*Descripción del ejercicio*.
Pasa a una lista numerada las líneas de los registros desde la que contiene "Click next page arrow in materials table" hasta la que contiene "Action: 325,203", ambas incluidas. Omite las líneas en blanco.

*Datos proporcionados*.

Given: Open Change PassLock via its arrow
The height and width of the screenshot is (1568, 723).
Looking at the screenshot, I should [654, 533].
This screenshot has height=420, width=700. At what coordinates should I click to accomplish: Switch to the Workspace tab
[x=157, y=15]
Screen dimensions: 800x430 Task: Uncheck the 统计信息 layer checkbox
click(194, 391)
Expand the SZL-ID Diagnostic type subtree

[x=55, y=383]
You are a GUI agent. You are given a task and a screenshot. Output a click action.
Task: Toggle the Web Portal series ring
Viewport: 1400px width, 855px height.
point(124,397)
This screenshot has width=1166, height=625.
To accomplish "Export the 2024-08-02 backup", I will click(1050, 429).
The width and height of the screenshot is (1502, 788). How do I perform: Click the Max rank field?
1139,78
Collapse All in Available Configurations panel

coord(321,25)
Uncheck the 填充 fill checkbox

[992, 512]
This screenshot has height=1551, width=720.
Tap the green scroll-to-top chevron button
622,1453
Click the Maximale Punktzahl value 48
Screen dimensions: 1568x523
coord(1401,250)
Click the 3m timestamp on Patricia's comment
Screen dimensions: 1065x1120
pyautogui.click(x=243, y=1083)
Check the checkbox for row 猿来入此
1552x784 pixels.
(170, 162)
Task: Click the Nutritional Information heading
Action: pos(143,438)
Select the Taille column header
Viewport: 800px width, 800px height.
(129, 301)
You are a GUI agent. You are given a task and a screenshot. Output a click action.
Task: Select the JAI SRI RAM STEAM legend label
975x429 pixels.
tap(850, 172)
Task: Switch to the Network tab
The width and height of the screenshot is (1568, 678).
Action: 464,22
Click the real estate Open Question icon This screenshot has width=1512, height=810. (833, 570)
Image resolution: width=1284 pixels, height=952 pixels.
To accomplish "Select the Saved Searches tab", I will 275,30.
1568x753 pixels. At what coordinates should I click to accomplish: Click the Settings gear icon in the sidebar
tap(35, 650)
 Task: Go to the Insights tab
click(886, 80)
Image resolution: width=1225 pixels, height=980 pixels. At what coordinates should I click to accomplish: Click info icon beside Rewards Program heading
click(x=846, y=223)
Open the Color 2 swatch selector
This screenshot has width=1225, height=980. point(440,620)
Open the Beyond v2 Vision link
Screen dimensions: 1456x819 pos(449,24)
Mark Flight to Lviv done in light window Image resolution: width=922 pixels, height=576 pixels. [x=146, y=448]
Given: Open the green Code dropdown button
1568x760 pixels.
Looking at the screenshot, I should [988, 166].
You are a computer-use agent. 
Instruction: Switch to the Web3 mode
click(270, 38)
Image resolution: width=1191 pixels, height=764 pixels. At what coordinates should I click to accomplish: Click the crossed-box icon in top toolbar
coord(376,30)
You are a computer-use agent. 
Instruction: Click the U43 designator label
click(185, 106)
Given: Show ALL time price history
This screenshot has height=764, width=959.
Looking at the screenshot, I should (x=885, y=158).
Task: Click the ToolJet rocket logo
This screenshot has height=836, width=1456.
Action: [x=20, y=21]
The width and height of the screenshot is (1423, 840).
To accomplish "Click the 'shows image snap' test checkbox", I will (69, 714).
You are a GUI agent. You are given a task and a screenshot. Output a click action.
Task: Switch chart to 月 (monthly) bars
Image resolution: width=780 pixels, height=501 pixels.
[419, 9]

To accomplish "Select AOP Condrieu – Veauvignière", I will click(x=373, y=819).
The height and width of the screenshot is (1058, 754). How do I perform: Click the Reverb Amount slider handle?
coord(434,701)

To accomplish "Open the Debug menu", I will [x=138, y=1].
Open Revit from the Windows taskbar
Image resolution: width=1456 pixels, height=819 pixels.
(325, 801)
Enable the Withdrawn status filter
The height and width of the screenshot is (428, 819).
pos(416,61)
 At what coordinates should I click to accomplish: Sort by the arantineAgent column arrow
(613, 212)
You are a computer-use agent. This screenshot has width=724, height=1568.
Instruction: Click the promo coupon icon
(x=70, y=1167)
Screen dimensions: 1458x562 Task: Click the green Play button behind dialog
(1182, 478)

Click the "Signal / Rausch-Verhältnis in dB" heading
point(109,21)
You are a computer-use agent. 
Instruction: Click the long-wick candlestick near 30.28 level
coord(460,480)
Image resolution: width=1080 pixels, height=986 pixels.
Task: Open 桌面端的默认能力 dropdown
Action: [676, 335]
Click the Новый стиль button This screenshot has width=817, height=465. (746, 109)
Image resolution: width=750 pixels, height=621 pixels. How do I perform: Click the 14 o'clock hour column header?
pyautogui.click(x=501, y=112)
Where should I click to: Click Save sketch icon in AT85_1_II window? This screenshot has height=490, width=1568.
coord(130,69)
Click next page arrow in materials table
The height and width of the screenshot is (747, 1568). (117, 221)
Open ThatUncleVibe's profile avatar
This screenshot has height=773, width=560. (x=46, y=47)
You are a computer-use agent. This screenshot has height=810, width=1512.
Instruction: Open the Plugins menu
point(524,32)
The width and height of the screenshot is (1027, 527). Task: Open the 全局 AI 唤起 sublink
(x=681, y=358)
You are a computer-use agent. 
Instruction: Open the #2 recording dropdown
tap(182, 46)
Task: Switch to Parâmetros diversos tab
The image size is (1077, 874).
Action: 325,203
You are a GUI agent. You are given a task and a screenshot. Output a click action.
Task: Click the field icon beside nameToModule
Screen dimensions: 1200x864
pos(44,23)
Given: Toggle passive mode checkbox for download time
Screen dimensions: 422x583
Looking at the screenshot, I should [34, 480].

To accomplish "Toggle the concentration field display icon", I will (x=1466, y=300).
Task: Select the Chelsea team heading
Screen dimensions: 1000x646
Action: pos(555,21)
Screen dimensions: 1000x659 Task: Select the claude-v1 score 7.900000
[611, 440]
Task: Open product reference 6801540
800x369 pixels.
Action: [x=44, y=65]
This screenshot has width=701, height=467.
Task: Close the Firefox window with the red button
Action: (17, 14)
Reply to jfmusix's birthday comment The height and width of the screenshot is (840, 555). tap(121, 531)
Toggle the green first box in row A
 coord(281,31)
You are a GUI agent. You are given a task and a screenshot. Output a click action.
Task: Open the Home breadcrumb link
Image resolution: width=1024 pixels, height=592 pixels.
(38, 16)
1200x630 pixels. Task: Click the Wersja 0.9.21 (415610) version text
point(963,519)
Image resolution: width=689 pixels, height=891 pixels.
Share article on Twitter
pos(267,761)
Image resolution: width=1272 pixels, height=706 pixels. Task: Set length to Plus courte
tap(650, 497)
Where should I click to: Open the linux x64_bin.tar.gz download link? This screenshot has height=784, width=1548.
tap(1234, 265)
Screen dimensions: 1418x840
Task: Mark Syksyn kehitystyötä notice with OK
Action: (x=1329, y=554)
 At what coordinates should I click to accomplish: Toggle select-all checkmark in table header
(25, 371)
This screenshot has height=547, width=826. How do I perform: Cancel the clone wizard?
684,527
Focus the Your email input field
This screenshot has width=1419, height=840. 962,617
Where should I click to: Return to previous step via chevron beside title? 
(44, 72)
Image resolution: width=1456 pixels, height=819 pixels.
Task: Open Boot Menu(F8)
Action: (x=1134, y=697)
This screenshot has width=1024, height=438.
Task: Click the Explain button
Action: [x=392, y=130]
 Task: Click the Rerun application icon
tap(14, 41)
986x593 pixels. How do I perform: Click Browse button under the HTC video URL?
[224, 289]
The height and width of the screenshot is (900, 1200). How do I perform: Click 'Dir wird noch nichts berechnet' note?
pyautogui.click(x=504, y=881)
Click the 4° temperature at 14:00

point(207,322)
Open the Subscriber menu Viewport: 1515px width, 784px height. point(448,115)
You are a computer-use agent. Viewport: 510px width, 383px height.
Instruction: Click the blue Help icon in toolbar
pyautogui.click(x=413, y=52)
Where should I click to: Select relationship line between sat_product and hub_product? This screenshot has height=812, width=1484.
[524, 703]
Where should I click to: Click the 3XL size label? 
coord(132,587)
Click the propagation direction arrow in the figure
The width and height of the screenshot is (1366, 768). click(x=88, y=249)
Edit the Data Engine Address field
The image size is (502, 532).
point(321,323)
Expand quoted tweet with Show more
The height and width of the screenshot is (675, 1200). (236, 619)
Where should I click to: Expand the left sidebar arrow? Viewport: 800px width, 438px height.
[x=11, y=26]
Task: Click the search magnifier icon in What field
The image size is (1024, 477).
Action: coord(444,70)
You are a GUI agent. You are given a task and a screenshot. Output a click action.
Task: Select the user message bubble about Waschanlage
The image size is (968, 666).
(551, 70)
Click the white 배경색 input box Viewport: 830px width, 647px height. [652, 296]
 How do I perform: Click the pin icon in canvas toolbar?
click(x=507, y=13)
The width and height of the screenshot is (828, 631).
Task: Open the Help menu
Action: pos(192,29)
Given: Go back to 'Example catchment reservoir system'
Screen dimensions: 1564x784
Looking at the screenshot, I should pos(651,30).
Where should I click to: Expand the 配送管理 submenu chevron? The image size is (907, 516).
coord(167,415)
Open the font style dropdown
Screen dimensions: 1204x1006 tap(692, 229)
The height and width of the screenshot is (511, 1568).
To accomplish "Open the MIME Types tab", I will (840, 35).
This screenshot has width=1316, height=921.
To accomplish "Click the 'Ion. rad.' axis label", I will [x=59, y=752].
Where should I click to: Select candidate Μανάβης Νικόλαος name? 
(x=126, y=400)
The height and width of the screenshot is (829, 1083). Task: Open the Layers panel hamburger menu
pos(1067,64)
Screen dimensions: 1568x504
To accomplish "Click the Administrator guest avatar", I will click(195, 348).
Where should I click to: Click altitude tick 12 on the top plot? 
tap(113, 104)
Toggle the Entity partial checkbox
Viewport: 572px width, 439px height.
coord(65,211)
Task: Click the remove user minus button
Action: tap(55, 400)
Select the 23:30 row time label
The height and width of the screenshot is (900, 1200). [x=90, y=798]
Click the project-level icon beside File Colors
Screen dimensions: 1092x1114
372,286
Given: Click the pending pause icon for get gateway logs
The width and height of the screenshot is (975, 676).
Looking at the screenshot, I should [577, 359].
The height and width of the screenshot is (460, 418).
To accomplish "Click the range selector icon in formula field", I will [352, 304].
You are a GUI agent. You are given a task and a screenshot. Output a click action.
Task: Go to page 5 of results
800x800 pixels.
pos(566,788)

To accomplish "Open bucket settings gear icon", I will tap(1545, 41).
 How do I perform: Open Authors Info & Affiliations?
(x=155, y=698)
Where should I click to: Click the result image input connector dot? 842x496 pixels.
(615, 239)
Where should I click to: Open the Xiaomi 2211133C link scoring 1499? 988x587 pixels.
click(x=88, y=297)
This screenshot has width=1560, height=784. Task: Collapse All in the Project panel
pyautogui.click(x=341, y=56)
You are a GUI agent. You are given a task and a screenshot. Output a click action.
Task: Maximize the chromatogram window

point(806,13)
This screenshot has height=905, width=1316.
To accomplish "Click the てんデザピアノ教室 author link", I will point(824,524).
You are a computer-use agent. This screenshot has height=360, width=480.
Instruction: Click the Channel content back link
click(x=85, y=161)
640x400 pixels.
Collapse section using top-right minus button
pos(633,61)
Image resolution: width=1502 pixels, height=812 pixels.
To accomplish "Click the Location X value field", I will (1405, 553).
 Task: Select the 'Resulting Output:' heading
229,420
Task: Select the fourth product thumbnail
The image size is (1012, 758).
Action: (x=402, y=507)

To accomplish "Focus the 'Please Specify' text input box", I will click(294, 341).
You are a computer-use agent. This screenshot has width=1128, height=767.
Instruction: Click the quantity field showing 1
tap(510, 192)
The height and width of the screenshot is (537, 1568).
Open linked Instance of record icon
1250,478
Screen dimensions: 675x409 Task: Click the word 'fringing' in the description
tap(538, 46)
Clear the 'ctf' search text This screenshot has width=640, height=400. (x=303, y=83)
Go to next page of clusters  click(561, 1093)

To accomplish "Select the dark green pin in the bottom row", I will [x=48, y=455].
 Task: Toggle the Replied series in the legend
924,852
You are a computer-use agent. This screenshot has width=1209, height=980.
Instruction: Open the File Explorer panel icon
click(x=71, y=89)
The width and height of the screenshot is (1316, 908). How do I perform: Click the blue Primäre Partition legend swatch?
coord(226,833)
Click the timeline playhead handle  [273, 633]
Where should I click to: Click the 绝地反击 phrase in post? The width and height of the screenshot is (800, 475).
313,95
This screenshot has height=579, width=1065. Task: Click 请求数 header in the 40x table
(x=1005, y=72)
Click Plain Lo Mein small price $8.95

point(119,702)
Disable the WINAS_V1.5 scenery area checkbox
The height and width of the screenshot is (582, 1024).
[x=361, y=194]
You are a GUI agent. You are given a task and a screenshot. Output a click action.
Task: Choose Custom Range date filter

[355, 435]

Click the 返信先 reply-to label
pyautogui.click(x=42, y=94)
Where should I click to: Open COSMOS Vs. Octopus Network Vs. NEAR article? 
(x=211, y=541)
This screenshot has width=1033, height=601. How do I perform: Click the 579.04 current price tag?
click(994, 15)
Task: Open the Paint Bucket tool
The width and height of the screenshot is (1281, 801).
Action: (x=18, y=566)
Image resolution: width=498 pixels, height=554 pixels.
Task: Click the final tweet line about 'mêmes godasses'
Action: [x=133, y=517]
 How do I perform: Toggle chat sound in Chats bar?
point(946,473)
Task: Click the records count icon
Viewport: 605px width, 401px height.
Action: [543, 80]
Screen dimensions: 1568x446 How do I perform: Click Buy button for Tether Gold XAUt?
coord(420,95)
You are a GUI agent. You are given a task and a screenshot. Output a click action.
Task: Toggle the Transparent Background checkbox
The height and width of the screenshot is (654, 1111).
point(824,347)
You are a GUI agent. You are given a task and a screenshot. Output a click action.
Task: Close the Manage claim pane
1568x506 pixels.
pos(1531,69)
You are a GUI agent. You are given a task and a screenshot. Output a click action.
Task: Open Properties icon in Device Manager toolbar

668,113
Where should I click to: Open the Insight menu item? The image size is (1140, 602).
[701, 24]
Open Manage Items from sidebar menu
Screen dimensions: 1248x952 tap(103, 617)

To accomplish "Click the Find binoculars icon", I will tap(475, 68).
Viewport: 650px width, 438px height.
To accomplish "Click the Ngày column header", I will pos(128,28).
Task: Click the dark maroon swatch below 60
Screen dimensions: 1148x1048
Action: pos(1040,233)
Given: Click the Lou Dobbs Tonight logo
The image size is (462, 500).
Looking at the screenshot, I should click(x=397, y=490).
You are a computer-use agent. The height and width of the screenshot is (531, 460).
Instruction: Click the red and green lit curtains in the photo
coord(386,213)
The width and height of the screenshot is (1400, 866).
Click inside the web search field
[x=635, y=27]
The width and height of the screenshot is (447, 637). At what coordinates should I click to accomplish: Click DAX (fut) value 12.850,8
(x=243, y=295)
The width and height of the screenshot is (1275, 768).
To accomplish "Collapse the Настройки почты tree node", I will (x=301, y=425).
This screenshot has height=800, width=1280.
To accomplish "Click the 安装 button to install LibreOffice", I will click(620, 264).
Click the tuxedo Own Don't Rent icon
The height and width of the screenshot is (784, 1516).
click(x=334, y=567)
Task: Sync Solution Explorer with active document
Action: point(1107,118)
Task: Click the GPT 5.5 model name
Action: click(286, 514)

*Resultado del ejercicio*.
1. Click next page arrow in materials table
2. The height and width of the screenshot is (747, 1568). (117, 221)
3. Open ThatUncleVibe's profile avatar
4. This screenshot has height=773, width=560. (x=46, y=47)
5. You are a computer-use agent. This screenshot has height=810, width=1512.
6. Instruction: Open the Plugins menu
7. point(524,32)
8. The width and height of the screenshot is (1027, 527). Task: Open the 全局 AI 唤起 sublink
9. (x=681, y=358)
10. You are a computer-use agent. 
11. Instruction: Open the #2 recording dropdown
12. tap(182, 46)
13. Task: Switch to Parâmetros diversos tab
14. The image size is (1077, 874).
15. Action: 325,203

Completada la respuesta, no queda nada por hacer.